TIPS were first created by the U.S. government in the late 1990s. They were following the British government, which created its own in the 1980s. But both were created only after the runaway inflation of the 1960s and 1970s. So they have never (yet) been used for the reason they were created, namely to protect you against sustained, year-over year inflation. I sometimes think of them as fire insurance in a city that hasn’t yet had a major fire.

This may be why TIPS prices have tanked this year, even during an inflation panic. Investors have dumped all bonds, and the longer-term the bonds the worse they have fallen. It also didn’t help that TIPS came into the year heavily overvalued by most rational measures: The TIPS bonds that will pay you positive real returns if you buy them today were paying 0%, or even negative real returns, if you bought them late last year.

The PIMCO 15+ Year U.S. TIPS Index ETF
LTPZ,
+0.20%

has fallen nearly 40% so far this year, nearly as much as the Vanguard Extended Duration Treasury ETF
EDV,
-1.01%
.
This makes little or no logical sense unless you simply view TIPS as another kind of bond. Long-term nominal bonds lose value in an inflation spiral because all those future interest payments are worth much less in real, purchasing power terms. The same is, by definition, not true for TIPS bonds.

Legendary British money manager Jonathan Ruffer has been banging the drum about TIPS—and inflation—all year. So far the prices have fallen, a long way. Maybe he is wrong about them. Or maybe he was just way too early.

Former U.S. “bond king” Bill Gross recently came out for short-term TIPS.

TIPS have one major potential downside compared to I-bonds: If you buy TIPS through an ETF, or if you buy individual bonds and then sell them before they mature, you can in theory lose money. That’s because the price moves around—as we’ve seen this year. Theoretically if you buy them well above face value you could also lose money if we suffer years and years of deflation (which hardly seems likely).

On the other hand, I’ve been buying individual TIPS bonds at, near or even below face value, and I would be happy holding them till they mature. So I’m not worried. I am guaranteed to get back the face value, plus all the accumulated inflation over the period I hold the bond, plus the interest.
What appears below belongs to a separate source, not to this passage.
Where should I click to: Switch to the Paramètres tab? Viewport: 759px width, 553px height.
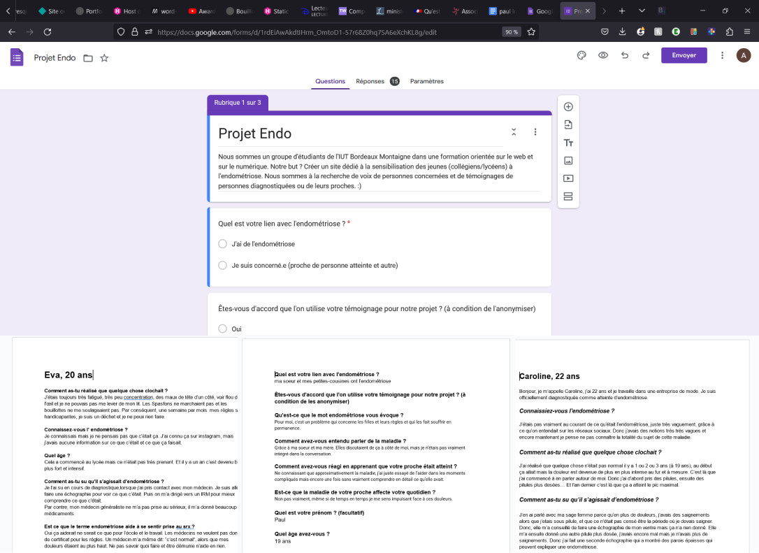(426, 81)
My biggest risk is “opportunity cost.” If I buy a long bond paying inflation plus 1.8%, I could miss out: The bond could keep falling, and someone who waits could get an even better deal. And if I own a TIPS bond earning inflation plus 1.8% a year, and the stock market earns you inflation plus 6% a year, I will also miss out.

(Over 30 years, incidentally, an asset earning 6% a year in “real” terms will leave you 470% richer, not 70% richer.)

And while they can go down in price, they can also go up. Indeed, two weeks ago I was having dinner with a money manager in London who had predicted this year’s crash, whose fund is up for 2022, and who said their biggest bet was in long-term bonds, mainly TIPS and British equivalents. They figure these will pay off if there is an economic crash (people will want bonds), a recovery (interest rates will probably come back down, and people will also want bonds), or sustained inflation (people will want inflation protection).

Make of it what you will. If long-term TIPS keep going down you can have a laugh at my expense. But so long as I hold on to my investments, I am guaranteed to make money in the end—no matter what happens.